The Wave

How fortunate for leaders that men do not think.
Make the lie big, make it simple, keep saying it, and eventually they will believe it.


According to Ben in “The Wave”, less than 10 percent of Germans at that time participated in the Nazi Party. It clearly shows that all the people’s consent is the least necessary to rule the world. For a privileged few, in addition, this is too bulky or too annoying to rule the world. Rather, what the minority power holder needs is an effort to inculcate the majority of people with respect and terror for the absolute power or to make them mentally or physically apathetic. The Wave describes how the power is seized and how it controls the people.

“You would have put on the uniforms, turned your heads, and allowed your friends and neighbors to be persecuted and destroyed. You say it could never happen again, but look how close you came. Threatening those who wouldn’t join you, preventing non-Wave members from sitting with you at football games. Fascism isn’t something those other people do of us. You ask how could the German people do nothing as millions of innocent human beings were murdered? How could they claim they weren’t involved? What causes people to deny their own histories?”

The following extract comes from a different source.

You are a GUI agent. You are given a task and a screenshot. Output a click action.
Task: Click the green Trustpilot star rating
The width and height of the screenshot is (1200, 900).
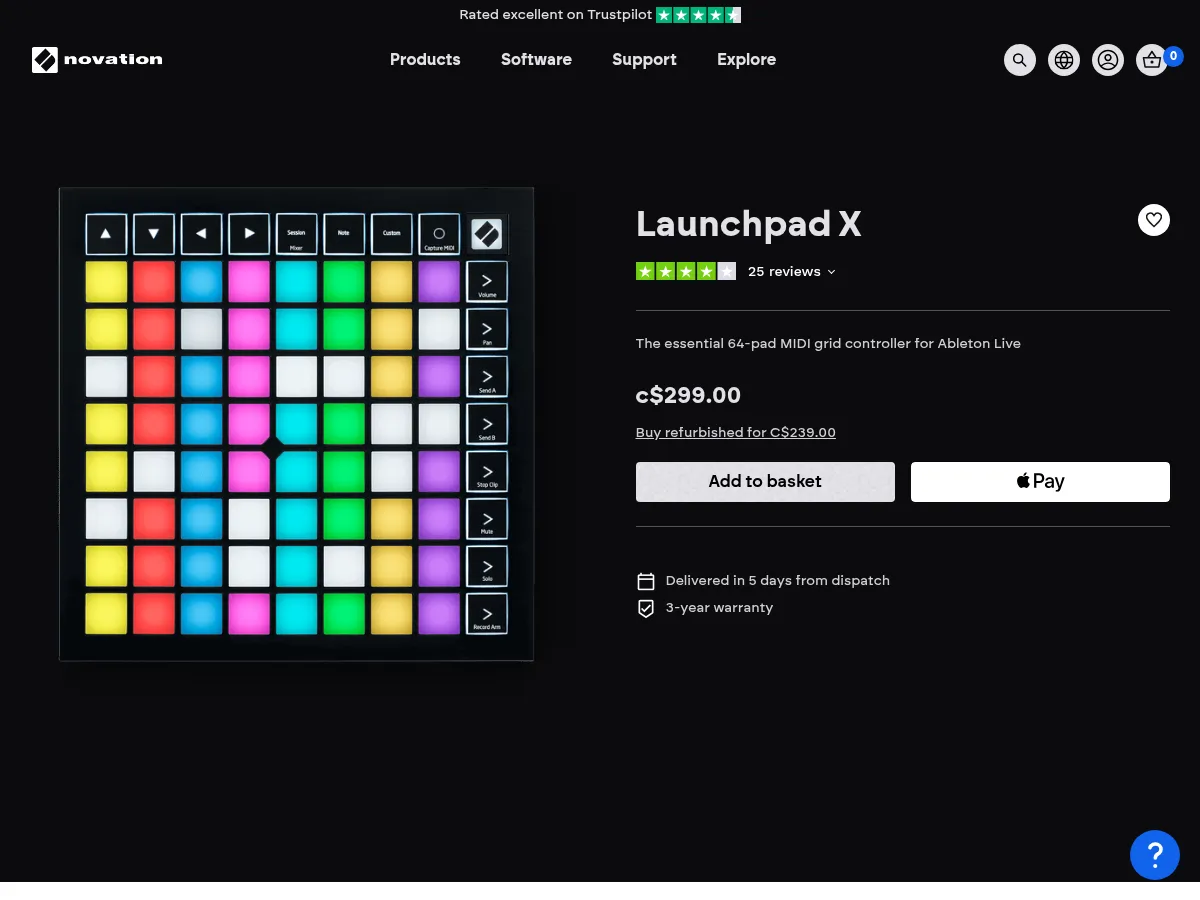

. . . “If history repeats itself, you will all want to deny what happened to you in The Wave. But if our experiment has been successful - and I think you can see that it has - you will have learned that we are all responsible for our own actions, and that you must always question what you do rather than blindly follow a leader, and that for the rest of our lives, you will never, ever allow a group’s will to usurp your individual rights.” (p. 135)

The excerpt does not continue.